▸ Task instructions: Rewrite the items below, changing every "Screen dimensions" to "Display size" and keeping everything else the same.

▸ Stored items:
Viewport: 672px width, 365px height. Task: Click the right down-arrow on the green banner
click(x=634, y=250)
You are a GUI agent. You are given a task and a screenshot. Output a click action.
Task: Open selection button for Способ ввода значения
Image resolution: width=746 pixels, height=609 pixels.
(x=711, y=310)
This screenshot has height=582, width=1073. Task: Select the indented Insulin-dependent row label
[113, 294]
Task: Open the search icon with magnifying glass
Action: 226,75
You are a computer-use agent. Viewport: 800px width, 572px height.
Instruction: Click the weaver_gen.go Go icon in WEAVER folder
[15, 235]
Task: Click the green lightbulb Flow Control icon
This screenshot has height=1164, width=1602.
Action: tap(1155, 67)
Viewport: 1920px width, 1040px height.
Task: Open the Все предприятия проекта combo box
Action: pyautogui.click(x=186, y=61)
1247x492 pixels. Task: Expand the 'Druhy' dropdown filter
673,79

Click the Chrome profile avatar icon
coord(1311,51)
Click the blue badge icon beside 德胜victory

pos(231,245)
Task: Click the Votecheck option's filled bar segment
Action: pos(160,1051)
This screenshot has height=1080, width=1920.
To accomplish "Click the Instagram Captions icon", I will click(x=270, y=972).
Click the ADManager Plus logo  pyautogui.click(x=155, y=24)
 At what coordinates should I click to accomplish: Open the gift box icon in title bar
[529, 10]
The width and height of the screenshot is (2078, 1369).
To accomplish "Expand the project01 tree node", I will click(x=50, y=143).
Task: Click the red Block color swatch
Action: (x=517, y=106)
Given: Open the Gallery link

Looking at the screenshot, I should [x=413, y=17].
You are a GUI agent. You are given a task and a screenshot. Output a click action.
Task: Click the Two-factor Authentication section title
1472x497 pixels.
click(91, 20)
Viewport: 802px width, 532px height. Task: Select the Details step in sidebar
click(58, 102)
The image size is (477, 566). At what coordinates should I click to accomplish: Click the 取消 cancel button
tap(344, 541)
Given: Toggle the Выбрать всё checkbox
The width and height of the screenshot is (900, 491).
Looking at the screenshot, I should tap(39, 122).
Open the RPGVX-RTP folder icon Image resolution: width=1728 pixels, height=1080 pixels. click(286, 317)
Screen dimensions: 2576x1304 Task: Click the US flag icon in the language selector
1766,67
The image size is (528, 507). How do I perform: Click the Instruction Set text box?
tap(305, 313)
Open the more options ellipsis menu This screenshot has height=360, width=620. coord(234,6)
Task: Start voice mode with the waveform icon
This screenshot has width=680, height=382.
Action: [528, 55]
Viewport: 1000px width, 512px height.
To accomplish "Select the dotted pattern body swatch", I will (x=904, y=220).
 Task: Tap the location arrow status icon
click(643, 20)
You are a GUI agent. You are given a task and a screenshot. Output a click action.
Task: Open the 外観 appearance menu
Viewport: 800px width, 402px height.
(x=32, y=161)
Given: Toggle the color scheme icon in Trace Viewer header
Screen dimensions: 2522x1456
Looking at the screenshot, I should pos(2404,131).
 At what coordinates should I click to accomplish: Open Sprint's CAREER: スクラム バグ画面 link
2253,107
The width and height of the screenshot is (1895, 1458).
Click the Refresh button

▸ The completed task:
Viewport: 672px width, 365px height. Task: Click the right down-arrow on the green banner
click(x=634, y=250)
You are a GUI agent. You are given a task and a screenshot. Output a click action.
Task: Open selection button for Способ ввода значения
Image resolution: width=746 pixels, height=609 pixels.
(x=711, y=310)
This screenshot has height=582, width=1073. Task: Select the indented Insulin-dependent row label
[113, 294]
Task: Open the search icon with magnifying glass
Action: 226,75
You are a computer-use agent. Viewport: 800px width, 572px height.
Instruction: Click the weaver_gen.go Go icon in WEAVER folder
[15, 235]
Task: Click the green lightbulb Flow Control icon
This screenshot has height=1164, width=1602.
Action: tap(1155, 67)
Viewport: 1920px width, 1040px height.
Task: Open the Все предприятия проекта combo box
Action: pyautogui.click(x=186, y=61)
1247x492 pixels. Task: Expand the 'Druhy' dropdown filter
673,79

Click the Chrome profile avatar icon
coord(1311,51)
Click the blue badge icon beside 德胜victory

pos(231,245)
Task: Click the Votecheck option's filled bar segment
Action: pos(160,1051)
This screenshot has height=1080, width=1920.
To accomplish "Click the Instagram Captions icon", I will click(x=270, y=972).
Click the ADManager Plus logo  pyautogui.click(x=155, y=24)
 At what coordinates should I click to accomplish: Open the gift box icon in title bar
[529, 10]
The width and height of the screenshot is (2078, 1369).
To accomplish "Expand the project01 tree node", I will click(x=50, y=143).
Task: Click the red Block color swatch
Action: (x=517, y=106)
Given: Open the Gallery link

Looking at the screenshot, I should [x=413, y=17].
You are a GUI agent. You are given a task and a screenshot. Output a click action.
Task: Click the Two-factor Authentication section title
1472x497 pixels.
click(91, 20)
Viewport: 802px width, 532px height. Task: Select the Details step in sidebar
click(58, 102)
The image size is (477, 566). At what coordinates should I click to accomplish: Click the 取消 cancel button
tap(344, 541)
Given: Toggle the Выбрать всё checkbox
The width and height of the screenshot is (900, 491).
Looking at the screenshot, I should tap(39, 122).
Open the RPGVX-RTP folder icon Image resolution: width=1728 pixels, height=1080 pixels. click(286, 317)
Display size: 2576x1304 Task: Click the US flag icon in the language selector
1766,67
The image size is (528, 507). How do I perform: Click the Instruction Set text box?
tap(305, 313)
Open the more options ellipsis menu This screenshot has height=360, width=620. coord(234,6)
Task: Start voice mode with the waveform icon
This screenshot has width=680, height=382.
Action: [528, 55]
Viewport: 1000px width, 512px height.
To accomplish "Select the dotted pattern body swatch", I will (x=904, y=220).
 Task: Tap the location arrow status icon
click(643, 20)
You are a GUI agent. You are given a task and a screenshot. Output a click action.
Task: Open the 外観 appearance menu
Viewport: 800px width, 402px height.
(x=32, y=161)
Given: Toggle the color scheme icon in Trace Viewer header
Display size: 2522x1456
Looking at the screenshot, I should pos(2404,131).
 At what coordinates should I click to accomplish: Open Sprint's CAREER: スクラム バグ画面 link
2253,107
The width and height of the screenshot is (1895, 1458).
Click the Refresh button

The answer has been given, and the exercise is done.